> EXERCISE DIRECTIONS
Return the records below in full. Keep every word exact and skip the images.

Stored records
=== Section Start ===
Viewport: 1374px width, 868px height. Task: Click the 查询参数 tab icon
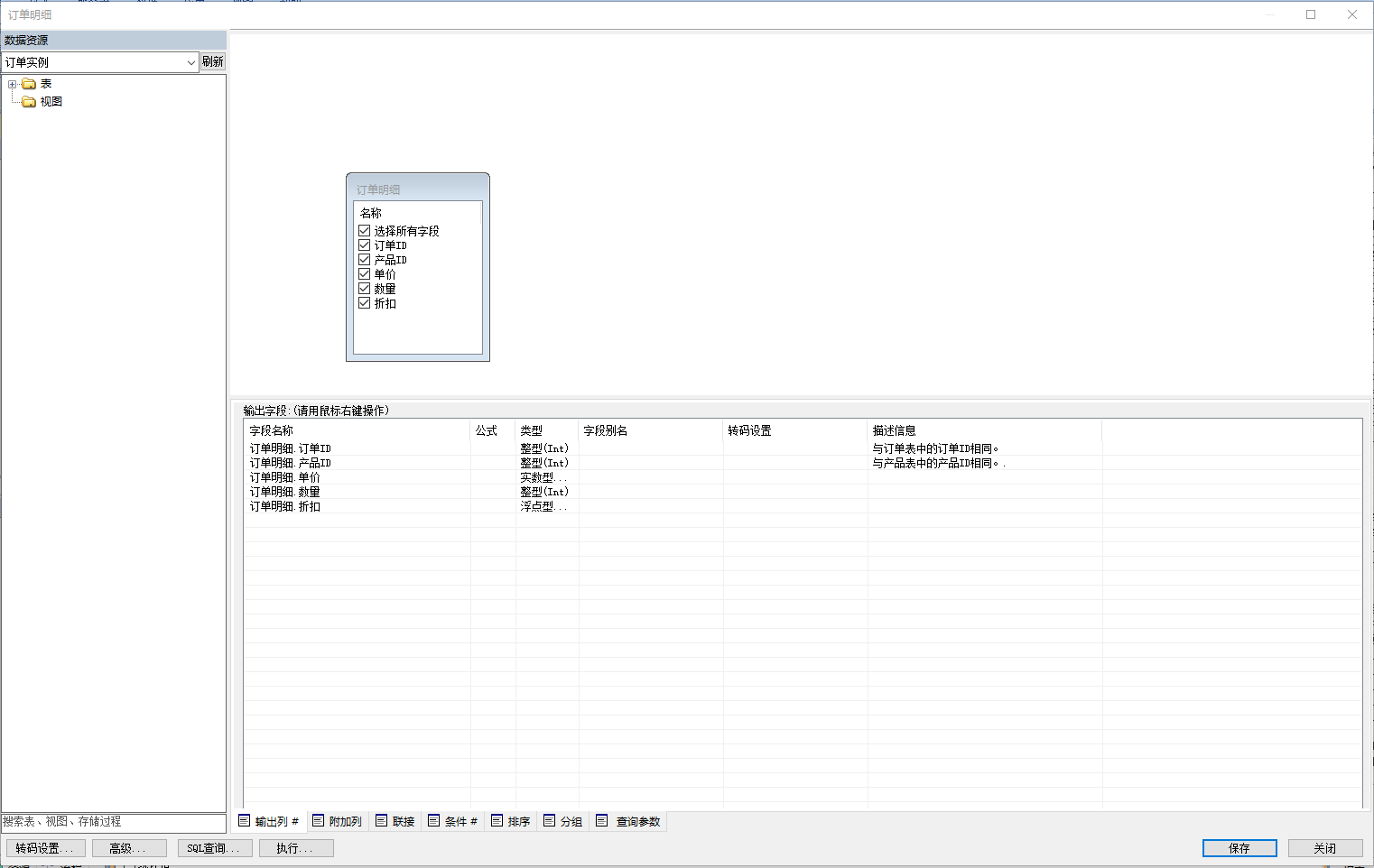pyautogui.click(x=602, y=821)
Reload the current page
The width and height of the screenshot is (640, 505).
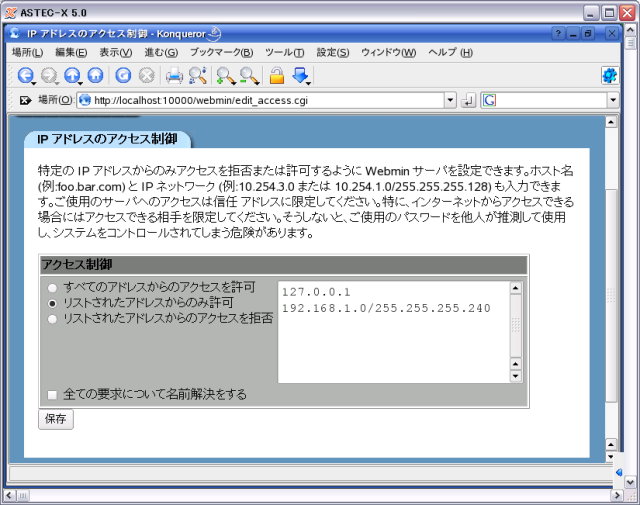coord(123,75)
=== Section End ===
> ANSWER SPACE
Viewport: 1374px width, 868px height. Task: Click the 查询参数 tab icon
pyautogui.click(x=602, y=821)
Reload the current page
The width and height of the screenshot is (640, 505).
coord(123,75)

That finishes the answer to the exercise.